### ASSIGNED TASK
Rewrite everything from "1) PREMATURE LESSONS: Lessons" down to "decades from now." in the wargame design passage below, replacing "inferences" with "conclusions".

### TEXT PASSAGE
In 2010, GMT and designer Volko Ruhnke published Labyrinth: The War on Terror while the conflicts in both Iraq and Afghanistan were still occurring. Predictably, sound and fury ensued prior to publication, during publication, and post-publication. Many of the usual hobby horses were trotted out: “How can you do a game on a current war?”, “It’s not an accurate depiction of the nature of the conflict!”, “The game has a political viewpoint!” Yada,yada,yada.

Labyrinth won the Charles S. Roberts Best Post-WW2 Era Board Wargame in 2010. The game is the 53rd top-ranked wargame ever published [per BoardGameGeek], and just produced a recent expansion. So, Mr. Ruhnke proved, along with other designers, that one could cover an ongoing conflict well.

Challenges? Yeah…a few…
Some challenges with modeling an ongoing major European war in the first part of the 21st century:

1) PREMATURE LESSONS: Lessons drawn reflect what has been learned up to that point, which may prove to be actually the wrong inferences drawn from the conflict six months/six years/six decades from now.

2) FOG: Data/facts are incomplete; that fog of war thing thickens as proximity to conflict increases.

3) CHANGE: War has apparently changed, again!…There’s enhanced and expanded multi-domain war. For example, one in which images/pictures/field intelligence is uploaded to Twitter, crowdsourcing geeks pour over it/analyze it/amplify it, and it impacts the actual operational campaign and related information war – which in turn impacts the strategic will of the competing sides (for example, see #OSINTGuild224)…There’s a 24-7 integrated NATO/Ukraine intel net…And, the age of drones has arrived. Plus, there are changing economics. For example, consider one $78K Javelin missile (or a sub $1k drone!) destroying a $3M T-80 tank. That math won’t hunt.

4) PROXIMITY: The Russo-Ukrainian War is playing out every day and will likely continue until a dramatic, possibly horrific, conclusion occurs. This war ends in the bunker (mad tsar deposed) or battlefield (Russian army mutinies yet again). Negotiating with a fascist dictator on the march has historically proven to be a poor choice (see Munich 1938). So, it’s in our face reminding us of the horrors of WW2 and what could have happened not long ago (a cold war going hot…that The Day After thing).

5) MODEL: What is a decent strategic operational model of this particular conflict? Who has that? What existing models can be tweaked? Is there anything we can beg, borrow or steal?

One of has us has four decades of experience in this space (modeling modern conflict), while the other had extensive contacts/experience with both Ukraine and Russia to help us manage the design challenges.

Gulf War

In 1983, Victory Games published the military simulations Gulf Strike and NATO: The Next War in Europe, following upon the success of SPI’s 1978 big game, The Next War.

### INPUT DATA

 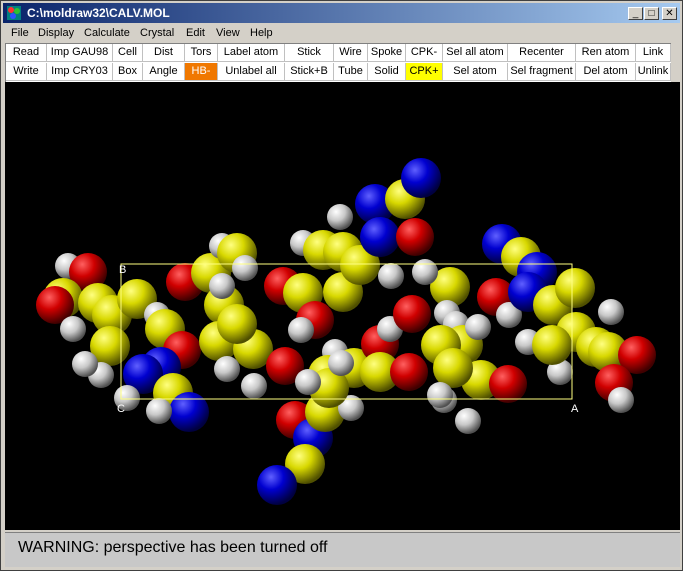 What do you see at coordinates (606, 53) in the screenshot?
I see `ren-atom-button: Ren atom` at bounding box center [606, 53].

### RESULT OF THE TASK
1) PREMATURE LESSONS: Lessons drawn reflect what has been learned up to that point, which may prove to be actually the wrong conclusions drawn from the conflict six months/six years/six decades from now.